Text for analysis.
>>>

The authors leverage a multi-stage training framework designed to develop an agent capable of performing complex software engineering tasks through iterative interaction with a codebase. The overall architecture is structured around two primary data streams: contextually native trajectories and environment-native trajectories, which are processed through distinct training phases to build agent capabilities. Contextually native trajectories originate from real-world pull requests (PRs) and are enriched with metadata such as issue descriptions, commit messages, and code changes, forming a diverse dataset that captures the natural workflow of software development. These trajectories are used to train the agent to understand and generate contextually appropriate actions. Environment-native trajectories, on the other hand, are derived from real execution environments, where the agent interacts with a Docker-based setup to perform tasks such as localization, editing, testing, and revision. This stream ensures that the agent learns from authentic feedback loops, including test results and compiler errors, which are critical for refining its behavior. The integration of these two data streams enables the model to develop both contextual awareness and practical execution skills.

<<<

Available data.
>>>

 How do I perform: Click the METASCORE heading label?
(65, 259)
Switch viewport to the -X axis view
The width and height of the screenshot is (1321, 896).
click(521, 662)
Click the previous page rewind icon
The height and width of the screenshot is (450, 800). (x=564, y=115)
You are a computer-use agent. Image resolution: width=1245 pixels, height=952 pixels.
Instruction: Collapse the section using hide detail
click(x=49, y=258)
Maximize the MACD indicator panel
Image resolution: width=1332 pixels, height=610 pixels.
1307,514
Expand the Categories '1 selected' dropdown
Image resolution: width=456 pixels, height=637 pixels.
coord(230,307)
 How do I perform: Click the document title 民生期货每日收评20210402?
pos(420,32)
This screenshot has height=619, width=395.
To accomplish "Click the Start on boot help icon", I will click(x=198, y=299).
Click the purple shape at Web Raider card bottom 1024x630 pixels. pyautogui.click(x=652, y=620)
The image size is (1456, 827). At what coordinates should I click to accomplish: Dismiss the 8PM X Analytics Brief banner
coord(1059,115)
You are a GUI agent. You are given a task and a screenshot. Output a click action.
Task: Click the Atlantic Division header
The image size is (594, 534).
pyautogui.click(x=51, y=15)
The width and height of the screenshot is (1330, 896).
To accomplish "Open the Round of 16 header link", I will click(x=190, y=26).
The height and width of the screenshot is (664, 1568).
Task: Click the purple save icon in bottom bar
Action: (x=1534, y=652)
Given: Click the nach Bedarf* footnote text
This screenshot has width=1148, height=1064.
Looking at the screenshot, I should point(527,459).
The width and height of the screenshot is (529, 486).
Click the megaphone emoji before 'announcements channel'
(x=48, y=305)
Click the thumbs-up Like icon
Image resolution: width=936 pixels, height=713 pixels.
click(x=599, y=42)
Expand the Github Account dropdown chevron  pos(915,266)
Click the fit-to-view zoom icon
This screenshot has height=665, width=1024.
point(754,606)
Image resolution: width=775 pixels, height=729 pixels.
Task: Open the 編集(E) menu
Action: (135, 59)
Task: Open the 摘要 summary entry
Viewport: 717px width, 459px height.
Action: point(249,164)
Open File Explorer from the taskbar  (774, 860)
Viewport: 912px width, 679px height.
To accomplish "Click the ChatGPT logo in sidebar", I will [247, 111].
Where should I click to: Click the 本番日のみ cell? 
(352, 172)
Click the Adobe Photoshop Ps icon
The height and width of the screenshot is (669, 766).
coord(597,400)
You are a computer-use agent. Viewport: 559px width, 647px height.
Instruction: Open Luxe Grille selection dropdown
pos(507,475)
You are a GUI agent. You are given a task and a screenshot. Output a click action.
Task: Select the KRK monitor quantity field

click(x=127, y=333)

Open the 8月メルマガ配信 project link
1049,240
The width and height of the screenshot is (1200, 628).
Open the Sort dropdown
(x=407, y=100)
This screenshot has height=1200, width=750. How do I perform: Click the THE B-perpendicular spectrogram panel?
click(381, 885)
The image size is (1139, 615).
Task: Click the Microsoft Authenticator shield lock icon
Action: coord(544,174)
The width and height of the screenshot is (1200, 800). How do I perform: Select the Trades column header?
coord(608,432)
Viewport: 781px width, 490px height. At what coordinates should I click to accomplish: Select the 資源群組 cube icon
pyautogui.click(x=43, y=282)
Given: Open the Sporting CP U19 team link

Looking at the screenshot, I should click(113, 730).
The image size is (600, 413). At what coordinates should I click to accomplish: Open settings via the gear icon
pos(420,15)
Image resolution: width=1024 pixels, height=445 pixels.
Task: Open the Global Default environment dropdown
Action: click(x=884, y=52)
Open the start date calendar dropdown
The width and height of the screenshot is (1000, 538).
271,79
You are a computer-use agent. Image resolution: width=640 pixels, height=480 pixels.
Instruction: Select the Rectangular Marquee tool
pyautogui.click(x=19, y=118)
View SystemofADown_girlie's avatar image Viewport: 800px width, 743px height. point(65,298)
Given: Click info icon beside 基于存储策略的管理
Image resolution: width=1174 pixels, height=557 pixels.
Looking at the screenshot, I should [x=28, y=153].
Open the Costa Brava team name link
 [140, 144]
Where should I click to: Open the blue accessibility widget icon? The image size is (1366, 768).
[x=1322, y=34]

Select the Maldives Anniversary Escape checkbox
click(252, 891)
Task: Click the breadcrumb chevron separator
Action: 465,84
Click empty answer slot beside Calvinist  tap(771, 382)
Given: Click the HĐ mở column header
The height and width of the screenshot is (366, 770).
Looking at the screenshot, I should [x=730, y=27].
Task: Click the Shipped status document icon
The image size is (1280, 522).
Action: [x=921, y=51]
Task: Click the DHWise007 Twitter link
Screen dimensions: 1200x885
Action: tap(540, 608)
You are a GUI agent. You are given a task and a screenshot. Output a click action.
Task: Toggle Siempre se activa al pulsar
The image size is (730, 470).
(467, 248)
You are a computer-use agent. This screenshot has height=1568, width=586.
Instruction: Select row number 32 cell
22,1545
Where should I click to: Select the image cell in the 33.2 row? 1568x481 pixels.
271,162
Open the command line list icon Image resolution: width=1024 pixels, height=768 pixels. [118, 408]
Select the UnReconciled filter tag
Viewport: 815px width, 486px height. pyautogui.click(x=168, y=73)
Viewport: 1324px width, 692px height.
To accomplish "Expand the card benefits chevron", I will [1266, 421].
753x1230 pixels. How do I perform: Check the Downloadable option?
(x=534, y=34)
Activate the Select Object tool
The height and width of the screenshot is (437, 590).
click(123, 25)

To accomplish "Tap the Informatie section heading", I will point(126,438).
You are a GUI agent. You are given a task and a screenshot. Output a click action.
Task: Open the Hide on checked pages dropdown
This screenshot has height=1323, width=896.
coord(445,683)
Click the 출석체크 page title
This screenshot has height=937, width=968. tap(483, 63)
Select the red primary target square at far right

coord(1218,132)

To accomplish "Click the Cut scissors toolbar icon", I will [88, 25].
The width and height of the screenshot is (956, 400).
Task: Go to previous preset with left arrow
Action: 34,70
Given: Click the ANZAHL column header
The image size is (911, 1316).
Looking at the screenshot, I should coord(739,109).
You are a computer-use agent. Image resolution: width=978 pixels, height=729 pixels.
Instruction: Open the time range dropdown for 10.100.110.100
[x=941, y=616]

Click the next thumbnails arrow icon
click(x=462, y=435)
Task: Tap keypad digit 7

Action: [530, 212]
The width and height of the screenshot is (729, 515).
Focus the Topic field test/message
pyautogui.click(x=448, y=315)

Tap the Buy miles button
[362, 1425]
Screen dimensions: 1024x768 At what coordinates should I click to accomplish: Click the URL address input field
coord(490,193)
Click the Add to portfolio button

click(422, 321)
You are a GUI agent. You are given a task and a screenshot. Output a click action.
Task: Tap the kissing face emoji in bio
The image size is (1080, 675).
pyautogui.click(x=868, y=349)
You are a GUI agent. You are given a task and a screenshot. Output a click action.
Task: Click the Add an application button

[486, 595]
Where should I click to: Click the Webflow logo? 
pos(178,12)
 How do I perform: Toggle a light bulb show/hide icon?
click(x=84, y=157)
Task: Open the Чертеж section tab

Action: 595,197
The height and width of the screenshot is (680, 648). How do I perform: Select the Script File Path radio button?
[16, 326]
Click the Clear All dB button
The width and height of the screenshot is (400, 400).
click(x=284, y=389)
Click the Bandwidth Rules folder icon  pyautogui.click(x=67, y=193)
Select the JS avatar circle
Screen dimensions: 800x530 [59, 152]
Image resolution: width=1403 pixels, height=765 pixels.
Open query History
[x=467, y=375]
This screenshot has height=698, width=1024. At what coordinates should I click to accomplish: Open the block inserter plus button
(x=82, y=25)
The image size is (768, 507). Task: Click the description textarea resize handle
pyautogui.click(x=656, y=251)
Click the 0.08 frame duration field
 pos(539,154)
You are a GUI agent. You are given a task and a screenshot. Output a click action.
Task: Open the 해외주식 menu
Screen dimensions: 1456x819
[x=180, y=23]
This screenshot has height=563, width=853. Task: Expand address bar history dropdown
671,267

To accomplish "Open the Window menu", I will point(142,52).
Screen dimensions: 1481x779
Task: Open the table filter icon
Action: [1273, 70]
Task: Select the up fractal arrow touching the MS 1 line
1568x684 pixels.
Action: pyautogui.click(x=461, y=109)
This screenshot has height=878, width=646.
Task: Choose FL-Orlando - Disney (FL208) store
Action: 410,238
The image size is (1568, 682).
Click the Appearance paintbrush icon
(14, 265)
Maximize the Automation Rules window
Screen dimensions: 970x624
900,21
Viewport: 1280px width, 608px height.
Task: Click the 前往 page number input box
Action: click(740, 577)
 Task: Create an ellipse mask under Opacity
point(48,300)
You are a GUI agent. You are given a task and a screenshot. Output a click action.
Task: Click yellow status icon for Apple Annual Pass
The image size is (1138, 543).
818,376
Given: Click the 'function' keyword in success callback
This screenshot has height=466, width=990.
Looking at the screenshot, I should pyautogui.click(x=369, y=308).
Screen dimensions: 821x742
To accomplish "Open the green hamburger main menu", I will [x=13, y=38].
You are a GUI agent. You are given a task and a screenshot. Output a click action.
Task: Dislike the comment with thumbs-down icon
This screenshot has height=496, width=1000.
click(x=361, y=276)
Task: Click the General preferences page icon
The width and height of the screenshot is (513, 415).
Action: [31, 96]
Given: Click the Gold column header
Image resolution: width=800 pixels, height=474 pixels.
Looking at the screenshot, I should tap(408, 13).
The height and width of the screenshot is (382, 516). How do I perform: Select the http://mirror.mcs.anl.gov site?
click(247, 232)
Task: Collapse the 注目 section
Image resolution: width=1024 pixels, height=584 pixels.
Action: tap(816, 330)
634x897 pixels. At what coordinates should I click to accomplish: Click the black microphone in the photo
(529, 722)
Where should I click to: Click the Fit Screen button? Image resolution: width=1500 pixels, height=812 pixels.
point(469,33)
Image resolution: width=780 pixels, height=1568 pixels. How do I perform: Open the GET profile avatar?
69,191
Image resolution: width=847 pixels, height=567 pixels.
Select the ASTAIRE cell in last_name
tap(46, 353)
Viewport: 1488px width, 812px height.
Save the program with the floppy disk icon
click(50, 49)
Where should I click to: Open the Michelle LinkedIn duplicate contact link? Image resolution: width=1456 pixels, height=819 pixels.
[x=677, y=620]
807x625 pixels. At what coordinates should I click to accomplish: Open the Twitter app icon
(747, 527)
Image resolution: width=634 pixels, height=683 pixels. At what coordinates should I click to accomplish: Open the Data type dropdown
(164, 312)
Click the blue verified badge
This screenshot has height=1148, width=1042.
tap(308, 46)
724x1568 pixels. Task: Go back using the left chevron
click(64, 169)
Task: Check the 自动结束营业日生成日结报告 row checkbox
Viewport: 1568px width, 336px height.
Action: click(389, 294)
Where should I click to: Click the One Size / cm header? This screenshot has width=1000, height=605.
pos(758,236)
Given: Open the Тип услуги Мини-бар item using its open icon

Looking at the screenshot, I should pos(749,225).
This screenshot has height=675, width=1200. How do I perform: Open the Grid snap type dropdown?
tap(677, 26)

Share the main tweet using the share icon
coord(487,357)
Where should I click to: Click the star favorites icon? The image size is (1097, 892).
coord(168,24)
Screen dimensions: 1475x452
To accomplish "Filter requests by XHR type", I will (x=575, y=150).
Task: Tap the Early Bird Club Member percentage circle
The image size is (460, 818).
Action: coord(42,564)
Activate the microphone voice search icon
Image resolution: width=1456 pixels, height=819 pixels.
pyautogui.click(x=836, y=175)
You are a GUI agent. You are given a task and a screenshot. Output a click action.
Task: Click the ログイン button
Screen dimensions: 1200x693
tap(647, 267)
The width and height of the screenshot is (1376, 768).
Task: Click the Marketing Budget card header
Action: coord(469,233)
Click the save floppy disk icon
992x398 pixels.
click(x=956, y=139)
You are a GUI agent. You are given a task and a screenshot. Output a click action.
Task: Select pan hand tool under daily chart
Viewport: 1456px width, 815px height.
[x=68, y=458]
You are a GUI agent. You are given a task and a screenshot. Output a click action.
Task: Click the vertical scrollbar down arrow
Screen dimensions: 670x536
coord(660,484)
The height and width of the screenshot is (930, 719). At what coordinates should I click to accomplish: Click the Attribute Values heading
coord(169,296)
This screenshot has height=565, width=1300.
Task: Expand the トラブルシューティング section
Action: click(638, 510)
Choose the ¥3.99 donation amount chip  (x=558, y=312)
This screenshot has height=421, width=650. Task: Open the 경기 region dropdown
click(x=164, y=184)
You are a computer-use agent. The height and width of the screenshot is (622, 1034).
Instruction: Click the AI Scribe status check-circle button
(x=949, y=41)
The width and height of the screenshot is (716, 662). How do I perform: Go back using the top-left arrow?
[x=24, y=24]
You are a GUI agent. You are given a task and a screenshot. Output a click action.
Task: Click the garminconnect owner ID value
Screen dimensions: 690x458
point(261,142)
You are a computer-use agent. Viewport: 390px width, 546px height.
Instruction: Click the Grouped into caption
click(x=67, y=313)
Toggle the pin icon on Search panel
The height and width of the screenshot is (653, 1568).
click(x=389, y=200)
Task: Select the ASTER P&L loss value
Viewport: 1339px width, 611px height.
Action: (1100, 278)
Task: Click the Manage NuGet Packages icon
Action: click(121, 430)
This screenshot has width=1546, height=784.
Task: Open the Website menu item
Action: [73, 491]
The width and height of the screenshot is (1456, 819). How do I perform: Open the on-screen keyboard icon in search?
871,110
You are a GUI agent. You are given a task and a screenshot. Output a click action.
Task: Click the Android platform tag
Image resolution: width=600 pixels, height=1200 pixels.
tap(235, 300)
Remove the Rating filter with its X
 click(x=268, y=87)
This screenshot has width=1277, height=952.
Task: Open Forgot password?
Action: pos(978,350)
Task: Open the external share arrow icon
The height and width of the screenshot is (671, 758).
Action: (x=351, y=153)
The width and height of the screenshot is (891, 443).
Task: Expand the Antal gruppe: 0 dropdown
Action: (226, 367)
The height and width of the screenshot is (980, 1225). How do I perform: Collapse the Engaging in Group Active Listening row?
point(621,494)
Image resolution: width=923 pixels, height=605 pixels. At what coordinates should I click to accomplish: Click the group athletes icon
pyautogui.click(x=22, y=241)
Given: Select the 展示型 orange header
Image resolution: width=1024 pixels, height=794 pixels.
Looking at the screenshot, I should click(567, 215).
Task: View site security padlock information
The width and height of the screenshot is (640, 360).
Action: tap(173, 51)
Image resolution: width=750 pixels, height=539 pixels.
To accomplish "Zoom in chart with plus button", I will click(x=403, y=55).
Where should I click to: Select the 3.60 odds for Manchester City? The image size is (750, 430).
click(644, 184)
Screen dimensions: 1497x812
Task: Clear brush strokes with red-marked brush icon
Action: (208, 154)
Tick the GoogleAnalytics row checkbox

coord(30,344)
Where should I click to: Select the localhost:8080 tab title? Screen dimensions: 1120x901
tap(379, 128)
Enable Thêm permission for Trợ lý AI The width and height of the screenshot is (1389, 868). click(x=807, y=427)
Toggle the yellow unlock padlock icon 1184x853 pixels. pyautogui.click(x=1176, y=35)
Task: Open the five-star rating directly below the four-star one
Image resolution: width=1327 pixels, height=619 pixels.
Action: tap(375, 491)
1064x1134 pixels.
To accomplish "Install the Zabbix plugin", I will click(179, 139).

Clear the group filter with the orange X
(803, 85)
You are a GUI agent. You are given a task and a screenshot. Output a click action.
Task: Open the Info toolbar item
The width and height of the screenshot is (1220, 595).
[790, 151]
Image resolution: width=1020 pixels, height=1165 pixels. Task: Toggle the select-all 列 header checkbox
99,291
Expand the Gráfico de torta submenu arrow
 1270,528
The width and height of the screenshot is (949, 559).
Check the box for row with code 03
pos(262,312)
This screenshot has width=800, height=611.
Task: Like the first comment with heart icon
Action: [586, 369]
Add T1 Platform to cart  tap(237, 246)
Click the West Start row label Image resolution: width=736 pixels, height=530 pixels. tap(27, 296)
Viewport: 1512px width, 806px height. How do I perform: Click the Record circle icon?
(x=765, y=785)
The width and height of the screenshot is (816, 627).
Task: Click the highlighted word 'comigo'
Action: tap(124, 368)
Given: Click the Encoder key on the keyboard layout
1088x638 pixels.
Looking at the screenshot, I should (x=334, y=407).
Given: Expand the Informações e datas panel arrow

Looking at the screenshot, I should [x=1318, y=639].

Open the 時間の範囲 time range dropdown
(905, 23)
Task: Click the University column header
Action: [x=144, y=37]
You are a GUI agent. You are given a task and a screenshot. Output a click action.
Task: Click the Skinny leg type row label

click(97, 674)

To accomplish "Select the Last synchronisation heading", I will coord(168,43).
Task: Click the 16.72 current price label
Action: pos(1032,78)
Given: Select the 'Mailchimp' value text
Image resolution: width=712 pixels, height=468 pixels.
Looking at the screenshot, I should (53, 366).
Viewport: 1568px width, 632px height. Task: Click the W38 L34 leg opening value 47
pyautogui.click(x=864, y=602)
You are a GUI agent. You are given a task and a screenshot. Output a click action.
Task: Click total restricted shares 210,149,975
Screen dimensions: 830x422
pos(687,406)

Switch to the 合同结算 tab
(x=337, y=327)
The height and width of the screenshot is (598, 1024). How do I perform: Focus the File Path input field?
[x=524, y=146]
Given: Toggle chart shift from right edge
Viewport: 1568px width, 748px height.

<<<

Exercise aim.
Using the text on the agent training framework, answer:
(a) What two primary data streams is the architecture built around?
(b) Where do contextually native trajectories originate?
(c) What kind of setup does the agent interact with to produce environment-native trajectories?
Work only from the text; nothing in the listing is needed.

Result of this task.
(a) Contextually native trajectories and environment-native trajectories.
(b) From real-world pull requests (PRs).
(c) A Docker-based setup.